Exercise goal :: Filter the listing below down to the lines with the word "target" and copy those.

Start of Block

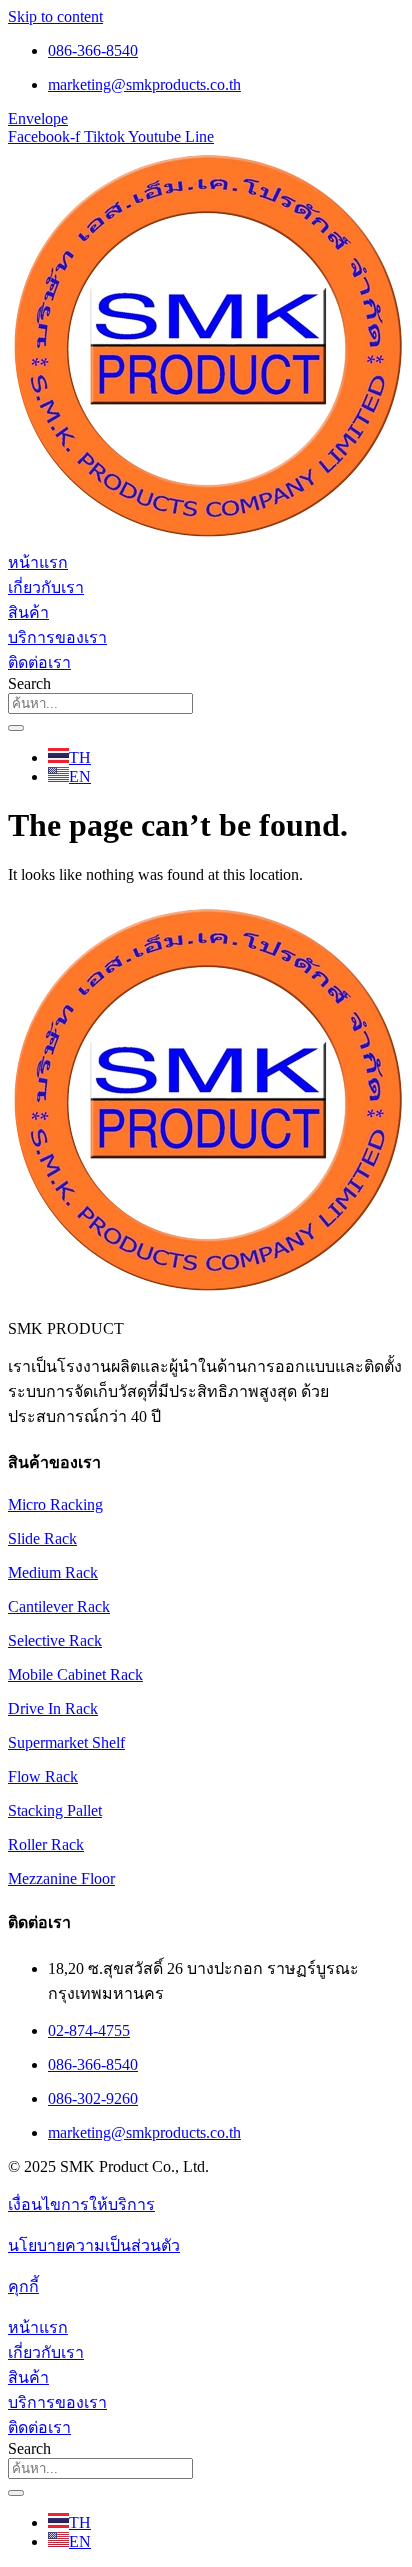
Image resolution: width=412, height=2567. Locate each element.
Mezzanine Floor (61, 1878)
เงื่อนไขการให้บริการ (81, 2204)
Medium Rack (53, 1572)
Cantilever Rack (59, 1606)
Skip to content (55, 16)
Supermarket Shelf (66, 1742)
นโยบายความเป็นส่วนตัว (94, 2245)
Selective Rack (55, 1640)
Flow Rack (43, 1776)
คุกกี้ (23, 2286)
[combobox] (100, 703)
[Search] (16, 728)
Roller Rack (46, 1844)
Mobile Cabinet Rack (75, 1674)
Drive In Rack (53, 1708)
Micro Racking (55, 1504)
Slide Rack (42, 1538)
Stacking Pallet (55, 1810)
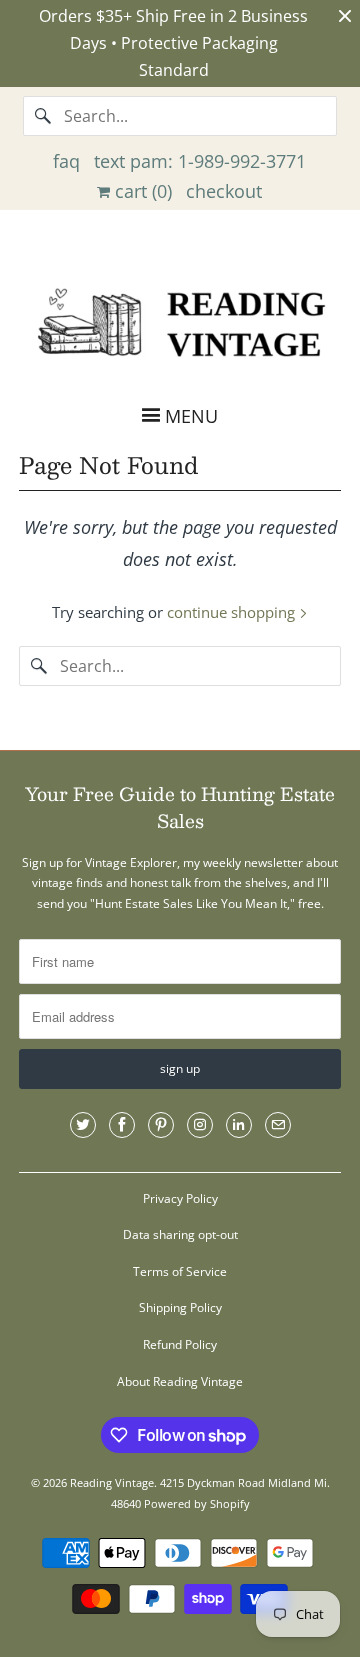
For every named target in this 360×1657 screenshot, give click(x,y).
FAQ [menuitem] (66, 161)
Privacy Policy (180, 1198)
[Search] (43, 116)
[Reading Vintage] (180, 320)
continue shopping (233, 612)
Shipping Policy (180, 1307)
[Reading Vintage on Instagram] (200, 1125)
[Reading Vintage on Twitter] (83, 1125)
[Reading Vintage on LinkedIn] (239, 1125)
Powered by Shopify (197, 1503)
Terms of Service (180, 1271)
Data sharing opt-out (180, 1234)
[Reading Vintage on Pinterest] (161, 1125)
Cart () (141, 191)
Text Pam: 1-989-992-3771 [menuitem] (200, 161)
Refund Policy (180, 1344)
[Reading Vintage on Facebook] (122, 1125)
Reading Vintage (112, 1482)
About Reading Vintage (180, 1381)
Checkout (224, 191)
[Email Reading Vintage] (278, 1125)
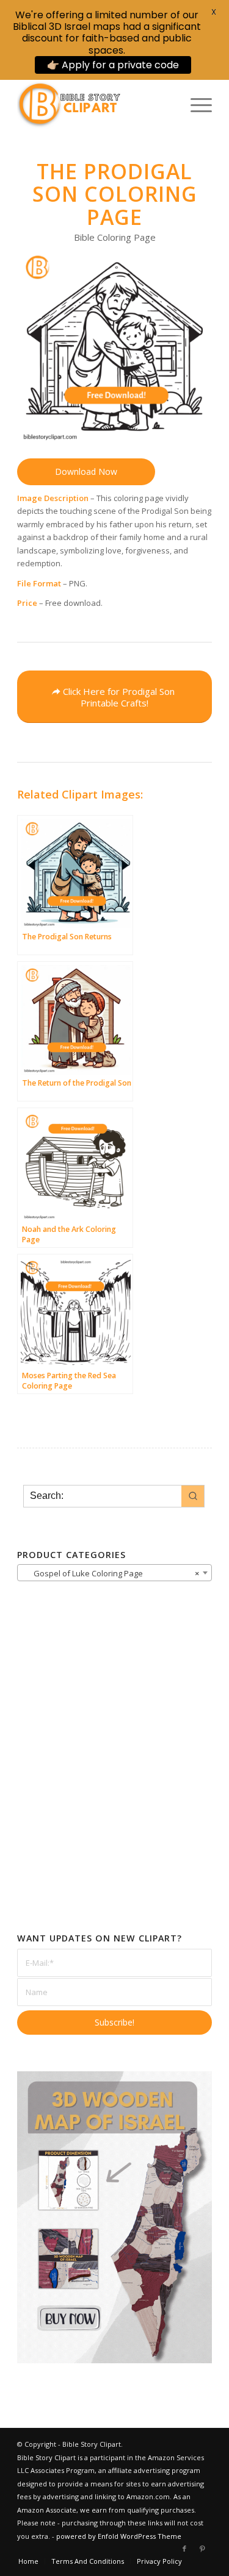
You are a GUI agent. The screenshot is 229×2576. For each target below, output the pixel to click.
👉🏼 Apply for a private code (113, 65)
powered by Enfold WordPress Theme (118, 2536)
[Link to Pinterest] (203, 2548)
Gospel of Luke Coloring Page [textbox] (111, 1573)
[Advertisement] (114, 1777)
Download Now (86, 471)
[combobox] (114, 1572)
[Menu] (195, 104)
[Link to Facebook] (184, 2548)
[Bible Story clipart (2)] (95, 104)
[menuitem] (195, 104)
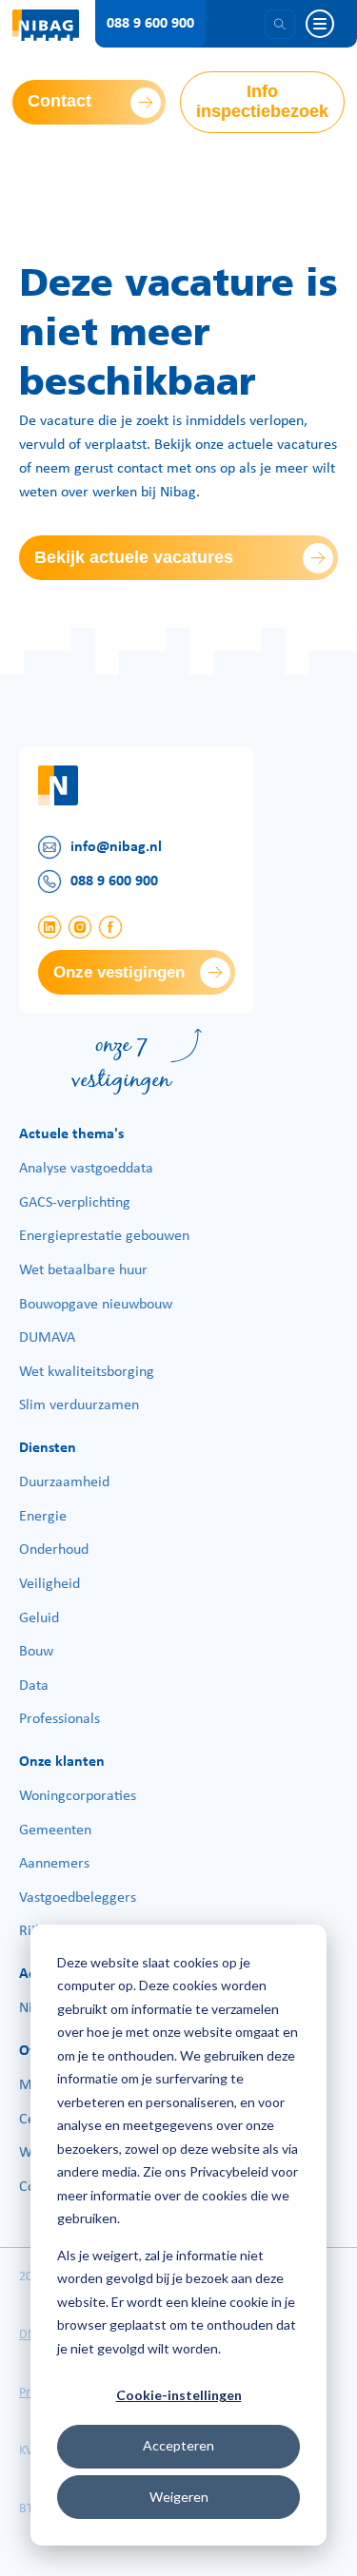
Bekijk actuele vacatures (133, 557)
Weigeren (178, 2497)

End of Block

Answer to this exercise ::
For every named target in this 360×1657 screenshot, give click(x,y).
You are a GUI agent. The screenshot is 229×2576. For each target below, output the pixel to click.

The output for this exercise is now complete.